In those years, Jerusalem became a prize contested by dozens of well-armed kings; several in a single generation might conquer then lose the city. An Israelite, Judas Maccabeus, won the city back for a time, and people wondered: Was he the Messiah, Israel’s promised Savior? Fearsome and bold, quick to call on the Lord, and dedicated to keeping God’s covenants—they wondered.

But Judas Maccabeus died. Rule passed to his brothers, whose heirs made such dismal leaders that the Israelites themselves appealed to the Romans to come and restore order. The Romans came; the would-be Israelite king resisted, and the Romans seized Jerusalem.

And so, Israel became not a battleground but a taxed and governed province of the Roman Empire. The people had peace, but at the cost of their nation’s sovereignty; they had a king—Herod—but he was a puppet under the authority of Rome, and many Israelites despised him. They waited, but no Messiah appeared, terrible and glorious, to vanquish the Roman soldiers.

And still, no word came from God.

***

But then:

A messenger appeared. Not a prophet, but an angel, terrible and glorious, who blazed in the temple before Zechariah the priest. Zechariah’s elderly barren wife would bear a son, the angel said, and that son would be a prophet running ahead of the Messiah, a herald announcing his coming. Their son John would—here the angel used the final words of that last prophet—“turn the hearts of fathers to their children and the hearts of children to their fathers” (Mal. 3:6). 

“How shall I know this?” Zechariah wondered (Luke 1:18). He was old; he had lived with this hope for a long time and had, perhaps, found it too painful to carry. He asked for a sign, and the angel gave him one: until the baby’s birth, Zechariah would be struck dumb. After four centuries of silence, the Lord had sent a messenger at last—but the priest could tell no one about it.

***

And then:

The angel appeared again—but not in Jerusalem, amid the smoke and gold of the temple, and not to the priest. This time he appeared in the poor village of Nazareth, to a young unmarried woman.

“Greetings, O favored one, the Lord is with you!” he bellowed (Luke 1:28). But seeing that his words troubled and confused her, the angel spoke gently: “Do not be afraid, Mary, for you have found favor with God” (v. 30). It is as though he left the room’s center—where he’d stood with his arms raised, wildly radiating joy—and sat down beside her.

Though a virgin, she would conceive and bear a son, he said—the Messiah her people so longed for. All those promises God had made to Israel, centuries and centuries ago? Her Son would fulfill them. The kingdom her people had lost? Her Son would reclaim it, and his reign would last forever. Her child would also be the child of God.

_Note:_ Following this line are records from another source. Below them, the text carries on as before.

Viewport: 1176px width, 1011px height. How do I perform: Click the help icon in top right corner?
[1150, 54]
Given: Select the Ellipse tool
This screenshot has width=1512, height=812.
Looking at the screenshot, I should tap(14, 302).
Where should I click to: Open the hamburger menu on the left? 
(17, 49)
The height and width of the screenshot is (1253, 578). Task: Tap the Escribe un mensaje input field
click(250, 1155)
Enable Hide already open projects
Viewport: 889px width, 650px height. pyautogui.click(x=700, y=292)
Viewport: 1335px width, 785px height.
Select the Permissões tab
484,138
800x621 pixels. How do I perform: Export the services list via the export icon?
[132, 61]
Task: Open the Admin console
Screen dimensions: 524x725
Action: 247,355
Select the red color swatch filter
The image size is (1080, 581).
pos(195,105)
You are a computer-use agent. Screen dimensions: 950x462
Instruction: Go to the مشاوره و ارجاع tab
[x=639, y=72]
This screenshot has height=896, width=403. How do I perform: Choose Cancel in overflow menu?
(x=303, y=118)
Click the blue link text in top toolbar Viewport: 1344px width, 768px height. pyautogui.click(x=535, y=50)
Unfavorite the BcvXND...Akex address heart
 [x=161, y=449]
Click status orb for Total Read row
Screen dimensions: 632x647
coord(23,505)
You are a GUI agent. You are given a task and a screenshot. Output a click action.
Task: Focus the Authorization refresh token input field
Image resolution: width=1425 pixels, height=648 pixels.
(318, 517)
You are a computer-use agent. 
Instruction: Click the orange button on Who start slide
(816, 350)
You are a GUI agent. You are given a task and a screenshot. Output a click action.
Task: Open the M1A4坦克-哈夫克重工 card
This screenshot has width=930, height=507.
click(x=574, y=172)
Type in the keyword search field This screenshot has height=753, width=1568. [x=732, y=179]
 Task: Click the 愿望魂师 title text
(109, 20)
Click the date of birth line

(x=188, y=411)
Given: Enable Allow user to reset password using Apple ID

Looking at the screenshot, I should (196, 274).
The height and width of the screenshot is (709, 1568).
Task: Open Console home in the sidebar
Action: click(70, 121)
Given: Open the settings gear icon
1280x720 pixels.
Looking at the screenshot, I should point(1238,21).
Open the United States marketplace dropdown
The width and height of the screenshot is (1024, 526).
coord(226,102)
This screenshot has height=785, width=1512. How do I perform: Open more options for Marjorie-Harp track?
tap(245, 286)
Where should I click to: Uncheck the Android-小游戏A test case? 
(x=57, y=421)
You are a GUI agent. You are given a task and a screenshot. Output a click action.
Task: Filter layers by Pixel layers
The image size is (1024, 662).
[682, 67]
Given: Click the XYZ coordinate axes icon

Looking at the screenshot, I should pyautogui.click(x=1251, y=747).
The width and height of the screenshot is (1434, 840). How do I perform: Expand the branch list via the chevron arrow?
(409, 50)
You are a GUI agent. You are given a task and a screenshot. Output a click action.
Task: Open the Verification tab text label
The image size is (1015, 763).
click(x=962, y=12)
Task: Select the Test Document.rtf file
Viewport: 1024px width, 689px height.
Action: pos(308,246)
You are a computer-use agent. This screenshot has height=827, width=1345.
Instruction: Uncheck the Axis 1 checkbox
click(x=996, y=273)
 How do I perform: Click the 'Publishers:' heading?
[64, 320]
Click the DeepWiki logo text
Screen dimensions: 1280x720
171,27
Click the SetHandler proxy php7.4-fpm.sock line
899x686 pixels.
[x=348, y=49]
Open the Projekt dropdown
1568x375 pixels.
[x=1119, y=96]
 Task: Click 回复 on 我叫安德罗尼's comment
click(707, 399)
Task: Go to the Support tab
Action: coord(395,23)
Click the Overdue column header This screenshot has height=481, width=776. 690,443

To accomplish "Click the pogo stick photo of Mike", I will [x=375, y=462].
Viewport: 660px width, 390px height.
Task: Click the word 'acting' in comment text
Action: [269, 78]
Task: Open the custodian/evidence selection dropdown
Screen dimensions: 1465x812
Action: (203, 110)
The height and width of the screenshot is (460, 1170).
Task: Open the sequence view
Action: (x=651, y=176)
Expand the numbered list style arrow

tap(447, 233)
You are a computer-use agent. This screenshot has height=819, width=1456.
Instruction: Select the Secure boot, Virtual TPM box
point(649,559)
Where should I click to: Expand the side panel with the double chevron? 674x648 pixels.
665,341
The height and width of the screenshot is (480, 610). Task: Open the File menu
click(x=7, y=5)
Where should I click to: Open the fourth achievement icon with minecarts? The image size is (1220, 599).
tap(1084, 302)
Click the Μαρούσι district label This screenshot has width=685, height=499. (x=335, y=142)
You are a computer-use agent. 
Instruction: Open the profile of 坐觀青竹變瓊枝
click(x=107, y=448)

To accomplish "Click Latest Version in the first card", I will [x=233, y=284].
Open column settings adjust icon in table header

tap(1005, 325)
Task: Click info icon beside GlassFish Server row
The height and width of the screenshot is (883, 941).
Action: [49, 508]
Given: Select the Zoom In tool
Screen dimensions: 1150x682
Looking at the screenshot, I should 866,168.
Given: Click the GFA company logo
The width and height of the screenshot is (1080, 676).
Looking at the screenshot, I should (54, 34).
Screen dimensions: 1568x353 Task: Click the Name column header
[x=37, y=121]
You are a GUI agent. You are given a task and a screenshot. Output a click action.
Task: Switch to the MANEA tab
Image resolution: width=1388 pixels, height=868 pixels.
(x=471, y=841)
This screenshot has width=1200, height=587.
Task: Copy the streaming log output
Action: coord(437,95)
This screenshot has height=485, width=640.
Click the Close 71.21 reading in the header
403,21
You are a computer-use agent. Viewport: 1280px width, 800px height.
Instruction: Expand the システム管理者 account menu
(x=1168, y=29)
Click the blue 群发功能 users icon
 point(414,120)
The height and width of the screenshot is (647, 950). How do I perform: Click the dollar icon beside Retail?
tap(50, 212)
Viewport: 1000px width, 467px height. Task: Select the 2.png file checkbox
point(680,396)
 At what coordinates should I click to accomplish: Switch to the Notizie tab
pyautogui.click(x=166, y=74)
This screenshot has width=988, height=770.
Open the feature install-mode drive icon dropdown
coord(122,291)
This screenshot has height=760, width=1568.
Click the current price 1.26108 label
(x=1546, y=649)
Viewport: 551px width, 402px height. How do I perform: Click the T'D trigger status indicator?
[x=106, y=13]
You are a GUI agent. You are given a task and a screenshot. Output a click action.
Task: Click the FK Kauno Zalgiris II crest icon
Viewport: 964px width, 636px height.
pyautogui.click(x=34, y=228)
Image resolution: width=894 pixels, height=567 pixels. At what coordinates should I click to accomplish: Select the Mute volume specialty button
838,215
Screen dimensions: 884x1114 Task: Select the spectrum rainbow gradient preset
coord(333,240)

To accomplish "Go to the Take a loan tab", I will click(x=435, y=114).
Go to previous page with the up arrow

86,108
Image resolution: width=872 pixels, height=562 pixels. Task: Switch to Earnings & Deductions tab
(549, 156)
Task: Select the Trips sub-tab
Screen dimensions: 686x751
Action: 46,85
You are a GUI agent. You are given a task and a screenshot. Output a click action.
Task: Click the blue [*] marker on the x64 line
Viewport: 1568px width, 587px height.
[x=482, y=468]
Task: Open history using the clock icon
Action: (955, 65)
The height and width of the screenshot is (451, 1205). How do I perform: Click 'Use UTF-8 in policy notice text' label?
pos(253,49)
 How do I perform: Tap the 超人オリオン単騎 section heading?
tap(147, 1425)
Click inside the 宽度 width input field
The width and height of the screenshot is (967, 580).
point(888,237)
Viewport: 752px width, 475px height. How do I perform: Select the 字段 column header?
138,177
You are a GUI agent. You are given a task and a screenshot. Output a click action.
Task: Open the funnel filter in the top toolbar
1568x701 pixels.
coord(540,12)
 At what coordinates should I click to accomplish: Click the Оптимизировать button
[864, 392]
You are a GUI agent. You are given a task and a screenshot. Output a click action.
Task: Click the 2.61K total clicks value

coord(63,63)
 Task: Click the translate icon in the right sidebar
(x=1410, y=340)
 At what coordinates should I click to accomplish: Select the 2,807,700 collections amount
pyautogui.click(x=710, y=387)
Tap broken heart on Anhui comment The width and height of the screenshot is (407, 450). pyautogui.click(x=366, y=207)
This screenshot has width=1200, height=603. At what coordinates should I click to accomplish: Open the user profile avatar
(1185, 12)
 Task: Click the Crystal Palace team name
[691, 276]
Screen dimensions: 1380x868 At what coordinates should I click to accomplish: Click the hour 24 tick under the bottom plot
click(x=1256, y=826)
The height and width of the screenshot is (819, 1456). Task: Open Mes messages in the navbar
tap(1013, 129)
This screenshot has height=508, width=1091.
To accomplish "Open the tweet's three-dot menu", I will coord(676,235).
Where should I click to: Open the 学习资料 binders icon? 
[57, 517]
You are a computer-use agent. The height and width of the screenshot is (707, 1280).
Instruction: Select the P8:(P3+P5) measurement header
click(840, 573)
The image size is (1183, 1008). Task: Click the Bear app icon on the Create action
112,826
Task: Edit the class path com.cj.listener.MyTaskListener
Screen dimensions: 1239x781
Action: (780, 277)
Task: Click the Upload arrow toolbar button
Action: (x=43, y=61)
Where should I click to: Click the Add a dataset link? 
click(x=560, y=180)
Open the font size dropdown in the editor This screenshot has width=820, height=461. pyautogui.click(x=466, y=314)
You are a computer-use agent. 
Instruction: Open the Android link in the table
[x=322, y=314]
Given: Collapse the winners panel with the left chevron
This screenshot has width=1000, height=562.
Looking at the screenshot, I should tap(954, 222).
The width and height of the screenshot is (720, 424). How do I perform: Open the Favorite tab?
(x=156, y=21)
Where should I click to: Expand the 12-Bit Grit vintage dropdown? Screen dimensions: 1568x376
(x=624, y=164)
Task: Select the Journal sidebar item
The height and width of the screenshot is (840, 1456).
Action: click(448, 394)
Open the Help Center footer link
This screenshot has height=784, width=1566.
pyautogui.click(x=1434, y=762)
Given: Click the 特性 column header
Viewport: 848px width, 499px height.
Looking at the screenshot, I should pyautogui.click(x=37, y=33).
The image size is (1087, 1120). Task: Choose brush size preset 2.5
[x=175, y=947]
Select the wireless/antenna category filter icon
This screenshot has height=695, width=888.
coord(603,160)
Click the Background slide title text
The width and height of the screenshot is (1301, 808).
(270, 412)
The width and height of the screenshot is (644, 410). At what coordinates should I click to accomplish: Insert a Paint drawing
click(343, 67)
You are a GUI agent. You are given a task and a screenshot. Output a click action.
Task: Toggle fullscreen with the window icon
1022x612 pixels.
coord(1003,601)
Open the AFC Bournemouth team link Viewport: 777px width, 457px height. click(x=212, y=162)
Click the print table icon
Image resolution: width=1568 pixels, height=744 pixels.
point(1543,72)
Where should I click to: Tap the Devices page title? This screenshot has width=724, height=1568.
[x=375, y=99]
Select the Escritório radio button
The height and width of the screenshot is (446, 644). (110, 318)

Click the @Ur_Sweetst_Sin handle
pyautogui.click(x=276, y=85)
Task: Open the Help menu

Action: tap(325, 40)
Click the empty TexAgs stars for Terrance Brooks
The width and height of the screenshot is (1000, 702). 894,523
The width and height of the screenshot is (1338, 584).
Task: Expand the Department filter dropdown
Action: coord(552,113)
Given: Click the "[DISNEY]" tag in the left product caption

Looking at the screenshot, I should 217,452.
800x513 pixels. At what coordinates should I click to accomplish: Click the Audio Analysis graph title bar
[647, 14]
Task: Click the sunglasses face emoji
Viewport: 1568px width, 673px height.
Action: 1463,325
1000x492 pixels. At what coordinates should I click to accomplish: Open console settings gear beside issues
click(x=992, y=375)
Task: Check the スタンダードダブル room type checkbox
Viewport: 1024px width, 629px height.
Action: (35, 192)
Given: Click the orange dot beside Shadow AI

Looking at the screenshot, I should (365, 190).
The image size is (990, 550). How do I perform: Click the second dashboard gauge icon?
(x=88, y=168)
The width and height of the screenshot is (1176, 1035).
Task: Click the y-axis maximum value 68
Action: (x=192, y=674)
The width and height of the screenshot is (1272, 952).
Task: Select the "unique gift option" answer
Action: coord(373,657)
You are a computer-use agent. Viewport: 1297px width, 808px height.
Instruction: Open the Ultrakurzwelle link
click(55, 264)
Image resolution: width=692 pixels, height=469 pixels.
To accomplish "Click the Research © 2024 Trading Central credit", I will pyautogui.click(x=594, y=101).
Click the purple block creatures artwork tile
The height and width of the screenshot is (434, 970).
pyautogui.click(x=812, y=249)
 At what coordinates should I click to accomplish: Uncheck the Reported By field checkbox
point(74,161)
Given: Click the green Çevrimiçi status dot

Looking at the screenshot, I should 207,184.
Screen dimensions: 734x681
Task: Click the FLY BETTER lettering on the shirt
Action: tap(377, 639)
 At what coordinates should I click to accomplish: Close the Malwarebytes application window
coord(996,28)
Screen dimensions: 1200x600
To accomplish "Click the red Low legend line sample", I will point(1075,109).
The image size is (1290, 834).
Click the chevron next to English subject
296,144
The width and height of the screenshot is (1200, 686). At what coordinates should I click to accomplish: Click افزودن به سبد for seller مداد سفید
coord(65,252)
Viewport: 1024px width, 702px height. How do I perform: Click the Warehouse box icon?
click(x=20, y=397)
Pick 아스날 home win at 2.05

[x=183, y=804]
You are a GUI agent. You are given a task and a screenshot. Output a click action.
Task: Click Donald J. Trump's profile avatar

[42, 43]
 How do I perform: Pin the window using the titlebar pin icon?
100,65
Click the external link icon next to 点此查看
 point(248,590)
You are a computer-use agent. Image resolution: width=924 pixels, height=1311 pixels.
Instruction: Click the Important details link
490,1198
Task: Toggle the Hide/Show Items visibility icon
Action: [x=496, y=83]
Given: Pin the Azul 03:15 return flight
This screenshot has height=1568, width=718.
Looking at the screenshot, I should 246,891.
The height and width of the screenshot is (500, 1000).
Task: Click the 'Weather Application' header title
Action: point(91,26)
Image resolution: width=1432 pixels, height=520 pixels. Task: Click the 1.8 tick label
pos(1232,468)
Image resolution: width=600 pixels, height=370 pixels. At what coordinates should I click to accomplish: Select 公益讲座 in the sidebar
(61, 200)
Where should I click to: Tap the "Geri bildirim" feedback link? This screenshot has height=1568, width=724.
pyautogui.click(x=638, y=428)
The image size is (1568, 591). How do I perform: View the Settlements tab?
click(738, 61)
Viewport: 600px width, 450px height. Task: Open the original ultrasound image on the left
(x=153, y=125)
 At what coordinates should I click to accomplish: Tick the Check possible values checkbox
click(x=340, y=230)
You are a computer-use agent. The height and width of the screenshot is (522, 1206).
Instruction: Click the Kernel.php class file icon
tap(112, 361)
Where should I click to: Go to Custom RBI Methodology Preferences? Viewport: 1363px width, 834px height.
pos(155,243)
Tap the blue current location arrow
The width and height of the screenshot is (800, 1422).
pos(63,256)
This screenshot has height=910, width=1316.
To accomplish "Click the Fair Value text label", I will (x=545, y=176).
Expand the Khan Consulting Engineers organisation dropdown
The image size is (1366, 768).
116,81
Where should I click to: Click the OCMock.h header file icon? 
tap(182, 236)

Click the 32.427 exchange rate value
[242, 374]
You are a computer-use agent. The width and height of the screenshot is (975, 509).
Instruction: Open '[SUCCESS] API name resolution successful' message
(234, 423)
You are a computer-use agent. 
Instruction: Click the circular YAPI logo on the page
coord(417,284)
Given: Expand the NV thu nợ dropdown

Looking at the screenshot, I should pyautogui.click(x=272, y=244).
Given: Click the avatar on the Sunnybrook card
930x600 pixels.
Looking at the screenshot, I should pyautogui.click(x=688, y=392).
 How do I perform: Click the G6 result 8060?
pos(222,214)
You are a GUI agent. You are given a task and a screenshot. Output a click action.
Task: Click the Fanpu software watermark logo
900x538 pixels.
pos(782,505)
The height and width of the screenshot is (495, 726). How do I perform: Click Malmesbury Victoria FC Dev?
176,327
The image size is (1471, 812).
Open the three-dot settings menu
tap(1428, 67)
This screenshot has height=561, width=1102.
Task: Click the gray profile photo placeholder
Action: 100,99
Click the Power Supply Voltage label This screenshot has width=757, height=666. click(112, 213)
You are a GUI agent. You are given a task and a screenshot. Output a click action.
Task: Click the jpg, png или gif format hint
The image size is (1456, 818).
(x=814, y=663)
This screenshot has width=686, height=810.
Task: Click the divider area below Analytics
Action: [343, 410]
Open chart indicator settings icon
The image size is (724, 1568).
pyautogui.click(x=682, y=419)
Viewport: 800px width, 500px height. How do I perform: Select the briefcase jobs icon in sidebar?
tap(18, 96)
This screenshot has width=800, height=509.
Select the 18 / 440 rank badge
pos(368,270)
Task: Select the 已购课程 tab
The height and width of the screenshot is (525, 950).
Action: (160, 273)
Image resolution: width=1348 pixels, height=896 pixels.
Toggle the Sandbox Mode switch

“Behold, I am the servant of the Lord,” she answered. “Let it be to me as you have said” (v. 38).

But when news reached Joseph, Mary’s betrothed, he did not celebrate—he grieved. He mourned his beloved’s apparent infidelity and planned to dissolve their betrothal. But in a dream, an angel appeared to Joseph and assured him that Mary’s child was not the result of her infidelity but of God’s great, everlasting fidelity to his wayward people (Matt. 1:18–25).

This is no ordinary child, the angel told him. And Joseph, upon waking, went to Mary and rejoiced. Theirs would be the promised child, the Son of God.

***

Mary labored in a stable in Bethlehem and, sheltered there, gave birth. The Son she swaddled, whose head she cupped in the palm of her hand, had made her and all the rest of the world with his words. The Son she nursed sustains the stars.

And while that Son slept, an angel appeared in the hills outside Bethlehem. He seared the sky above a huddle of terrified shepherds. This angel brought a full chorus, and their song shook the hills:

“Glory to God in the highest, and on earth peace among those with whom he is pleased!” (Luke 2:14)

Which is to say: the silence is broken; the long wait over. The Messiah has come! While some watched Jerusalem for a kingly savior, hair streaming and standard raised, a carpenter crowned the head of his stepson with a touch and anointed his brow with a kiss. The people expected a revolution, but God gave them a sacrifice, for this time he sent not a prophet or an angel, but his own beloved Son.